Not that I actually want to beta test the thing anyway, you understand. I just want to plaaaaaaaay.

Sorry, I sounded about thirteen then. Still, nice to be excited about a game for once.

Crossover Artist

I don't get too many opportunities to cross the streams between gaming and music here. I am not much of a fan of music in games. No matter how good it sounds when I'm playing, it's very, very rare for anything I hear in a game to sound anything other than just okay at best if listened to on its own. 

Music is famously effective at bringing back memories, so listening to game music on its own can make me remember the fun I had when I played but that's a side-effect at best. The problem as far as I'm concerned is that the very great majority of all music made for games is instrumental and I hardly ever listen to instrumental music by choice. And if I did, it very definitely wouldn't be the kind of cod-classical, orchestral scores that burble along in the background of most games I play.

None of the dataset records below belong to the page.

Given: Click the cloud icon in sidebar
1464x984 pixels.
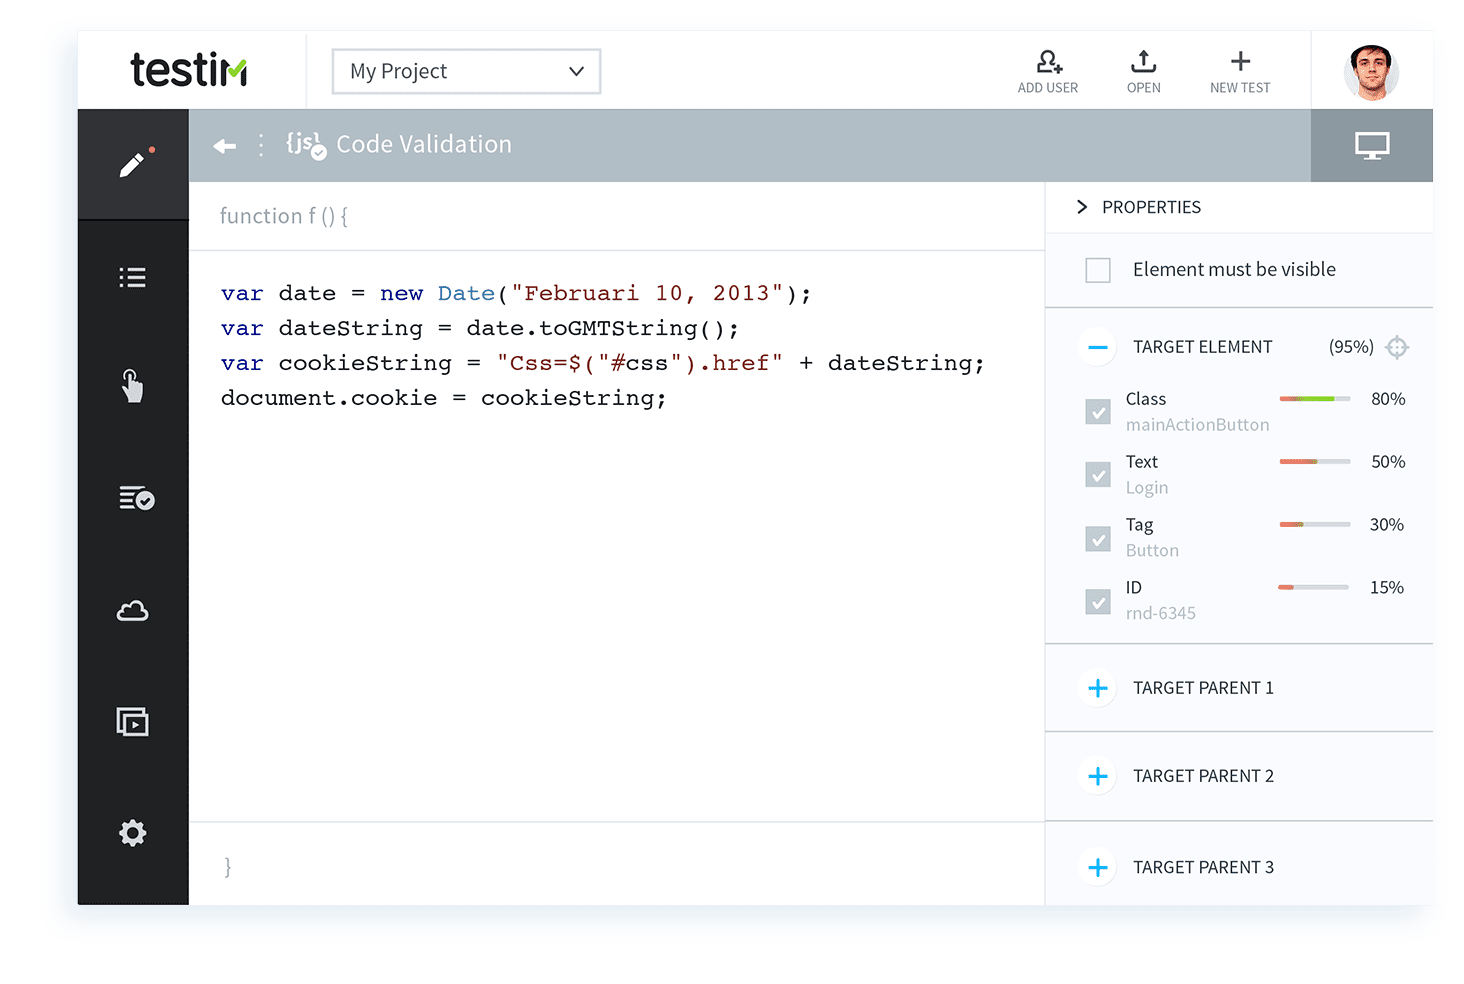Looking at the screenshot, I should point(132,611).
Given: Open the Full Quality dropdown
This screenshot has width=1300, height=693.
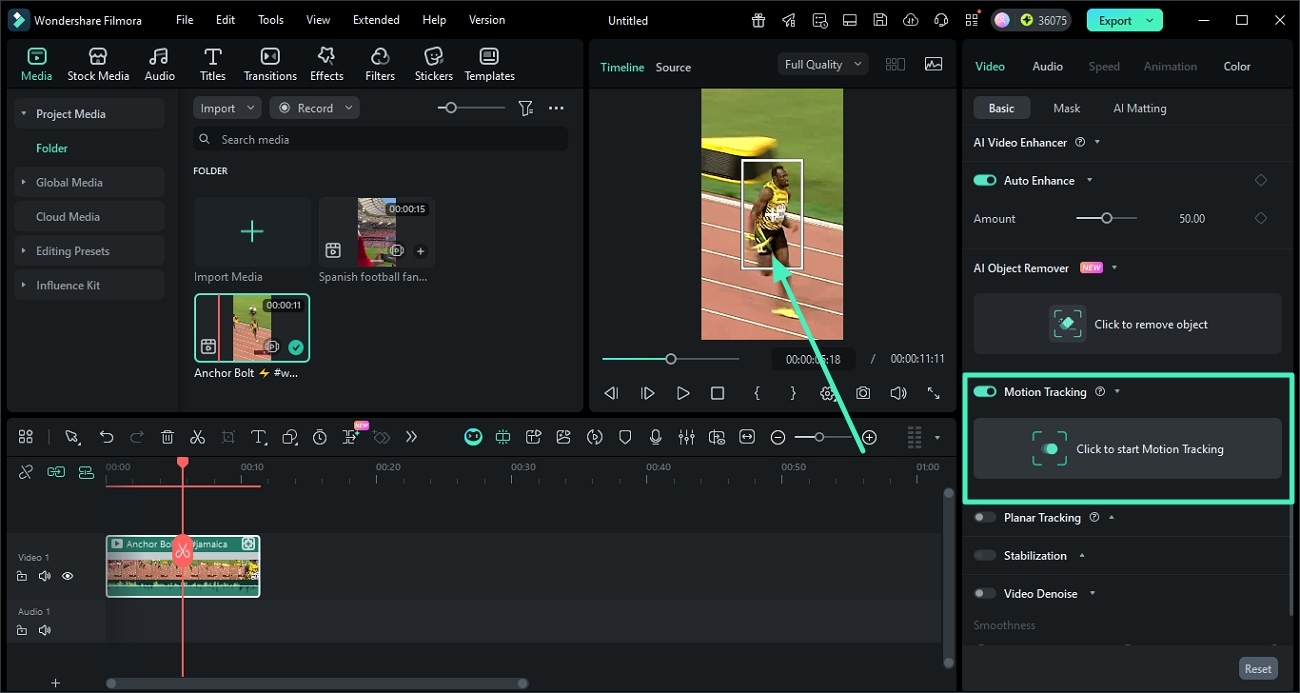Looking at the screenshot, I should point(822,63).
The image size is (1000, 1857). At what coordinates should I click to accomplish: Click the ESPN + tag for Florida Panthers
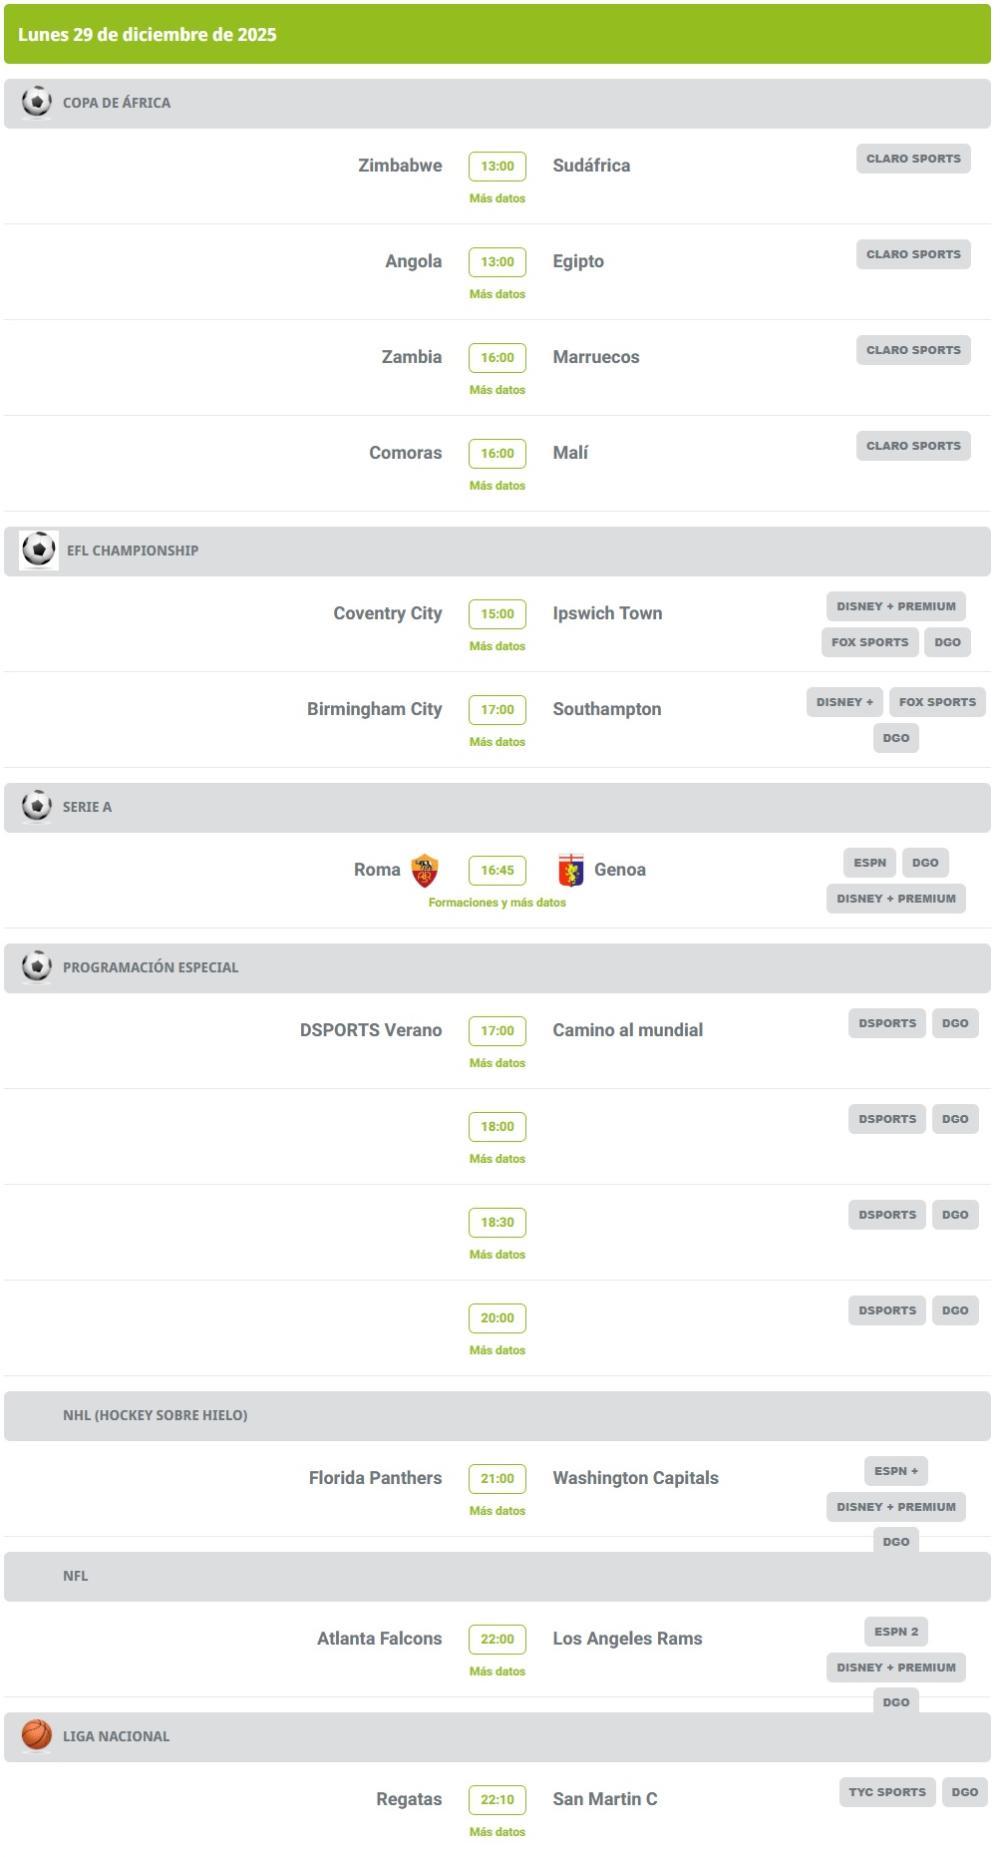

The shortcomings of game music, though, is a topic for a different post. One I probably should have written before this, now I come to think of it. I'll have to add it to the list.

This isn't about that, it's about a very odd news item that popped up in the NME the other day. I haven't seen it come up anywhere else so I thought I'd share.

Apparently, Caroline Polachek, the much plaudited, hard-to-pigeonhole solo artist and ex-lead singer of  cult favorites Chairlift, has written a song specifically for the sequel to the much-plaudited but never played by me game, Death Stranding. 

In fact, she's doing the title number. It's called "On The Beach". 

The game is called "Death Stranding 2: On The Beach", which is a weird title if you ask me. I can't hear "On The Beach" without thinking of the ultra-depressing, why not just kill yourself, Neville Shute novel. Apparently Death Stranding auteur Hideo Kojima is "a big fan" of Caroline's and the pair of them got into some kind of mutual appreciation thing online that ended up with her asking him if she could write something for the sequel and him saying hell yeah!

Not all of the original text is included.